Nessa chave de compreensão, tudo se passa como se o problema da alienação fosse apenas a falta de educação formal, como se o problema da mais-valia se resumisse apenas a um ajuste na distribuição dos salários, como se a divisão social do trabalho fosse um assunto de recursos humanos. Não sou especialista em Marx, mas acho que Sabrina Fernandes e Jones Manoel poderiam nos ajudar com este problema: o dinheiro é mercadoria, e mercadoria como equivalente de valor, cuja referência é originalmente o ouro. Coisas aparentadas ao dinheiro como notas de crédito, promissórias e outros papeis não lastreados são também igualmente dinheiro? Neste caso a circulação do dinheiro, ele mesmo, em pequenas quantidades, de pequenos negociantes, seria algo bem diferente de empresas que vivem de seu valor de marca, de suas aplicações imateriais na bolsa ou no sistema financeiro.

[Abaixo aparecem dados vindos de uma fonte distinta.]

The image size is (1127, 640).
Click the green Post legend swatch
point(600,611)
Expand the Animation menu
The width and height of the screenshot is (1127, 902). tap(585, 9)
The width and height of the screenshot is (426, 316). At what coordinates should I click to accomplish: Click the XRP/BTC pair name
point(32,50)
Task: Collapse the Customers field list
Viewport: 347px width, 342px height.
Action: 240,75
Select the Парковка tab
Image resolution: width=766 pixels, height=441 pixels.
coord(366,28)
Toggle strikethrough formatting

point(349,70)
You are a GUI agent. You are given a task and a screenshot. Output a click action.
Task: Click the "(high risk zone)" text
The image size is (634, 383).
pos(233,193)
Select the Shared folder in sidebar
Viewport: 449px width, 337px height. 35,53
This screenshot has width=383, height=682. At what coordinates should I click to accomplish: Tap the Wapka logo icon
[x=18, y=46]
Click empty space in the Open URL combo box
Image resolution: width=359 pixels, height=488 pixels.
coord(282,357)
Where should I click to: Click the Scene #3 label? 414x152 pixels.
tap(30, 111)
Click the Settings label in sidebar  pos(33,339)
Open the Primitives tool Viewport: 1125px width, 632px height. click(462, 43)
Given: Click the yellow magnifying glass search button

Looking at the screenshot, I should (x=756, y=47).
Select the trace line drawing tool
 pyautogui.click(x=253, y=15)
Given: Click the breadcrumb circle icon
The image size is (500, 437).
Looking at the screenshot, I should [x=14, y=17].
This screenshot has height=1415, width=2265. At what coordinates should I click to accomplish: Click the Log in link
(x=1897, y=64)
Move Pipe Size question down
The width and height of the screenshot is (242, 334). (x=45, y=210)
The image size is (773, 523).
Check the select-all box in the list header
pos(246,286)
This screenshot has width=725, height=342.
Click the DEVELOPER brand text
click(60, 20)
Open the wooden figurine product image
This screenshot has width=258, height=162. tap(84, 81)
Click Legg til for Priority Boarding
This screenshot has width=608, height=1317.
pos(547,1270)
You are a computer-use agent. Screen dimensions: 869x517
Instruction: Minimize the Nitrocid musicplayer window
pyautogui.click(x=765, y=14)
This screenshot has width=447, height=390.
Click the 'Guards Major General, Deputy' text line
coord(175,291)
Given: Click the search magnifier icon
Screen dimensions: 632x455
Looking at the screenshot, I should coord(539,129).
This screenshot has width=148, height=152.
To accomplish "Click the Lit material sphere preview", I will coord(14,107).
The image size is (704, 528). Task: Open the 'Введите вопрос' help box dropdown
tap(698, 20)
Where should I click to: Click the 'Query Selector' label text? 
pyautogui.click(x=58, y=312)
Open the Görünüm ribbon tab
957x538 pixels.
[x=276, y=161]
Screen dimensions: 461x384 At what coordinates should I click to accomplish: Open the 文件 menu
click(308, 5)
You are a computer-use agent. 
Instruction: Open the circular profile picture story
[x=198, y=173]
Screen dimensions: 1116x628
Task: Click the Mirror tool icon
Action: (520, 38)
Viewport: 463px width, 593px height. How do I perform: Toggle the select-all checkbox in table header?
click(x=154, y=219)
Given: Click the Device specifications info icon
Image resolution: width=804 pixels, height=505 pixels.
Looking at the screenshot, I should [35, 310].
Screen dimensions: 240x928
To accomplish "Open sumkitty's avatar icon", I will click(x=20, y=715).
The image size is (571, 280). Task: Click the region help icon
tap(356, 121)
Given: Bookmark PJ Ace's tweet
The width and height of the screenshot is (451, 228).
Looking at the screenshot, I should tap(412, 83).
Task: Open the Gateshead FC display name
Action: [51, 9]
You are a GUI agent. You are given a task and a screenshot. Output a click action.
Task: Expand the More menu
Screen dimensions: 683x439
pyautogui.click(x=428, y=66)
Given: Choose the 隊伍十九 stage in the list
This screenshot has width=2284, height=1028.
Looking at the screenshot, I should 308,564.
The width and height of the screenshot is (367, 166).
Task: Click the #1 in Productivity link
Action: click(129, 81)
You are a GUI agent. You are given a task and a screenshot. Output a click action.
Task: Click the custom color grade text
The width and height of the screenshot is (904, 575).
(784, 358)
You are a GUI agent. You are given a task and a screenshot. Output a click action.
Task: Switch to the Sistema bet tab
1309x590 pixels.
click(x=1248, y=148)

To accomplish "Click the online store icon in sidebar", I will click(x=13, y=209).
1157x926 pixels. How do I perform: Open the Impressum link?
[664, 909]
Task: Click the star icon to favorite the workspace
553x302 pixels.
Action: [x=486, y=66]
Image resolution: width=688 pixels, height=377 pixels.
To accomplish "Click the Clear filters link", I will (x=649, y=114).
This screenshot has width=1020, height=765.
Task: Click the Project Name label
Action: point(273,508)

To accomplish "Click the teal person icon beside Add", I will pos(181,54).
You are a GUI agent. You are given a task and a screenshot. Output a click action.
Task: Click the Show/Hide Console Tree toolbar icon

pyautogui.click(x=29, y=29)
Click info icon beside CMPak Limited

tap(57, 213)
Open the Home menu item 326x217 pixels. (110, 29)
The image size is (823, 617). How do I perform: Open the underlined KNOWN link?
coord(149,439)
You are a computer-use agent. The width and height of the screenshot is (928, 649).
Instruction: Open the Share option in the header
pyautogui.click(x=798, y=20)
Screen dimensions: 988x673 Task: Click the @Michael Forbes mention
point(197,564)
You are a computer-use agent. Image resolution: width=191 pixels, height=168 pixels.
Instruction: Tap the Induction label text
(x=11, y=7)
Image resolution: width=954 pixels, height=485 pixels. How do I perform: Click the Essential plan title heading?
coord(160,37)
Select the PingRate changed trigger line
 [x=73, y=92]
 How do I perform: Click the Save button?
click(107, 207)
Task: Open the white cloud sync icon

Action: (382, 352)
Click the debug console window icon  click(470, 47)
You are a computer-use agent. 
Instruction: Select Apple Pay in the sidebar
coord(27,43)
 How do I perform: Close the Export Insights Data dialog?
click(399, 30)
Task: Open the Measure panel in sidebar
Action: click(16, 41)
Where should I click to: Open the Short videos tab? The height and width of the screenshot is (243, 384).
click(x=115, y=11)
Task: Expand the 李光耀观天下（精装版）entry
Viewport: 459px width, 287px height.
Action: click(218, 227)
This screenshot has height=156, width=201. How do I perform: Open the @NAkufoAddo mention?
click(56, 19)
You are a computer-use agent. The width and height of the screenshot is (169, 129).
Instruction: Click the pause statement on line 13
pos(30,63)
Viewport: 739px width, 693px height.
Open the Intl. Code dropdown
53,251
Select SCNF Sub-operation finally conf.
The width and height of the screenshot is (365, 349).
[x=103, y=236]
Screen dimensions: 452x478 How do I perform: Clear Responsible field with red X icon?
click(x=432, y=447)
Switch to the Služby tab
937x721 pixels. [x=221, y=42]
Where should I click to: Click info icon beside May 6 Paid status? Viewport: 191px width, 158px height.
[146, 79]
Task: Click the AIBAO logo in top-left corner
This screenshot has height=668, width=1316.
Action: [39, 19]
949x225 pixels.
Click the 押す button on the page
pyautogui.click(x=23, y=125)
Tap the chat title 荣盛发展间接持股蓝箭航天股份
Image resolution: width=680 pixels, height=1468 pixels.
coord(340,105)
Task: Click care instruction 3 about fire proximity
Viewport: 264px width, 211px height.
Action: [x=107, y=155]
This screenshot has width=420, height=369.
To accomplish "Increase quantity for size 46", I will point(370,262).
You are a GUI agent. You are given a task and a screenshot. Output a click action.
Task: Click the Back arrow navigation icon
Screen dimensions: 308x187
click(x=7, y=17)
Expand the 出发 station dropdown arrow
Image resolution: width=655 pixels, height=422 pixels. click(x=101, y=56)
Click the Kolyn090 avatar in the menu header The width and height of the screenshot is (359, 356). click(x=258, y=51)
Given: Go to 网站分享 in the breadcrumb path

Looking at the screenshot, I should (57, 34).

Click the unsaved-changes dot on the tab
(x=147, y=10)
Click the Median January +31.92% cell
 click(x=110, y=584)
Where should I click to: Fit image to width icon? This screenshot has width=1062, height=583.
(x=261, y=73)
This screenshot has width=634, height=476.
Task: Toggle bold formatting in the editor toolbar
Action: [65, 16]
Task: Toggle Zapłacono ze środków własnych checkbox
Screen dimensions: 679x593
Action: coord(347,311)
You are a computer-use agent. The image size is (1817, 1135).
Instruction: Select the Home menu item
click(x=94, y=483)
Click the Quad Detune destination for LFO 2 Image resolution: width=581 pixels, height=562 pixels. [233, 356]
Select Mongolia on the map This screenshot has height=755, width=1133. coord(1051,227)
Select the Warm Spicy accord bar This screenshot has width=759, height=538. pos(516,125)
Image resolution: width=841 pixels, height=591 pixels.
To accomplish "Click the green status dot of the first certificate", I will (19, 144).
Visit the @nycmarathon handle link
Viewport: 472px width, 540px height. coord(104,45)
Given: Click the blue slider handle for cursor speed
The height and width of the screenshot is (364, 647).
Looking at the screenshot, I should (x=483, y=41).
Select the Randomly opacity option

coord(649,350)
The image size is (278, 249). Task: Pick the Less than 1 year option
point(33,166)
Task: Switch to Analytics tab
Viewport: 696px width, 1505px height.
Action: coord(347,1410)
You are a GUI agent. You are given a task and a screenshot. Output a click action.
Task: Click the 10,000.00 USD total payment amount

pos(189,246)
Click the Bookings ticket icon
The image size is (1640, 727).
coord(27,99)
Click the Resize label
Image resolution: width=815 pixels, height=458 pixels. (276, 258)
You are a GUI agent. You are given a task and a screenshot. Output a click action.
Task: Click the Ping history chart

É um contrassenso que menos de quinhentas pessoas no mundo possuam mais dinheiro do que seria necessário para sanar o problema na forme na África. No entanto, não me parece que o incentivo à generosidade das pessoas resolva o problema. Aliás, doações massivas e fundações têm investido fortemente nessa matéria sem os resultados esperados.

No Brasil – campeão moral em termos de desigualdade social e má distribuição de renda, mas também quando o assunto é capital social e cultural –, é muito compreensível que a culpa seja o afeto social que se espera dos ricos. Nossa elite é poder, sabemos disso. Mas também sabemos disso a tempo bastante para isso não ter gerado nenhuma mudança substantiva. A psicanálise nos ensinou que a culpa é um sentimento de baixíssima potência transformativa. Contudo, é justamente nesse tipo de retórica que vejo o melhor desta nova geração crítica investir suas forças e recursos. Ódio aos homens ricos brancos e privilegiados. Ódio contra as elites que não souberam partilhar seus bens simbólicos, nem investir na educação distributiva, nem cultivar políticas de justiça e reparação. Ódio contra as almas impuras.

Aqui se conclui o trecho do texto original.